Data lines

━━━━

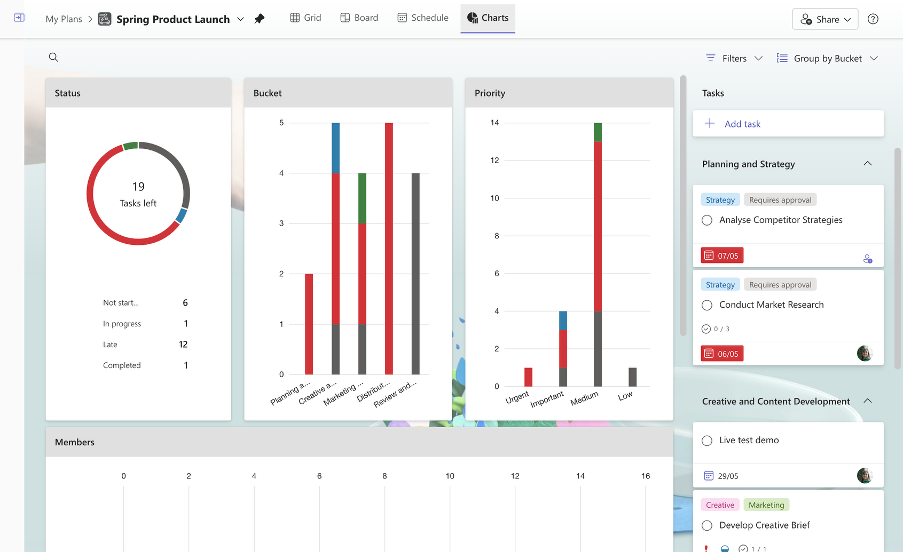904x552 pixels.
Task: Switch to the Board tab
Action: coord(359,18)
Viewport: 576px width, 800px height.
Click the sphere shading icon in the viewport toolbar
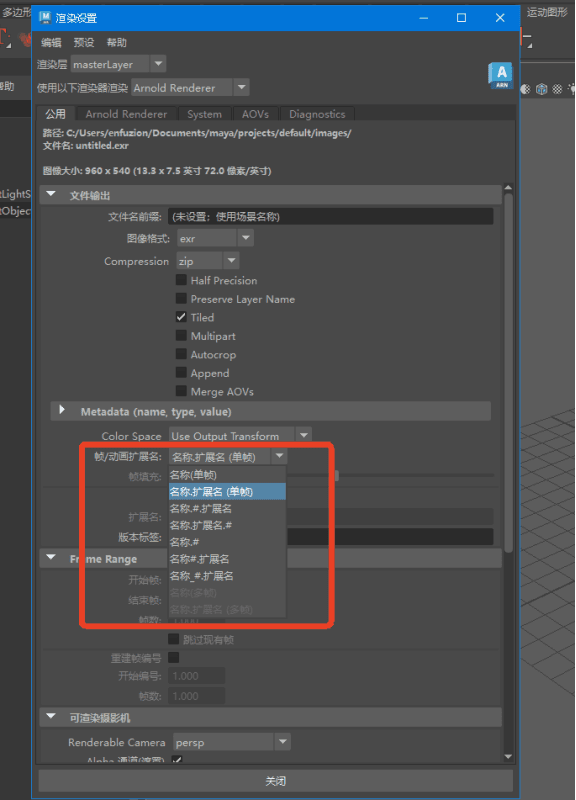click(525, 89)
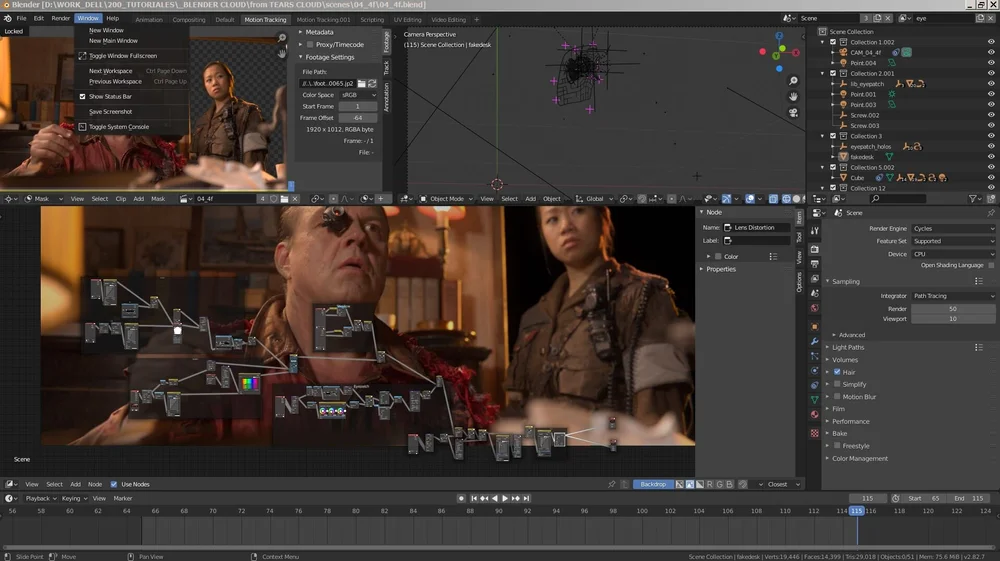
Task: Click the reload footage icon beside File Path
Action: (x=373, y=83)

━━━━

**Problem to work on**
Please copy every line of the records above exactly, leaving the pictures out of your answer.

**Finished task**
904x552 pixels.
Task: Switch to the Board tab
Action: coord(359,18)
Viewport: 576px width, 800px height.
Click the sphere shading icon in the viewport toolbar
click(525, 89)
Task: Click the reload footage icon beside File Path
Action: (x=373, y=83)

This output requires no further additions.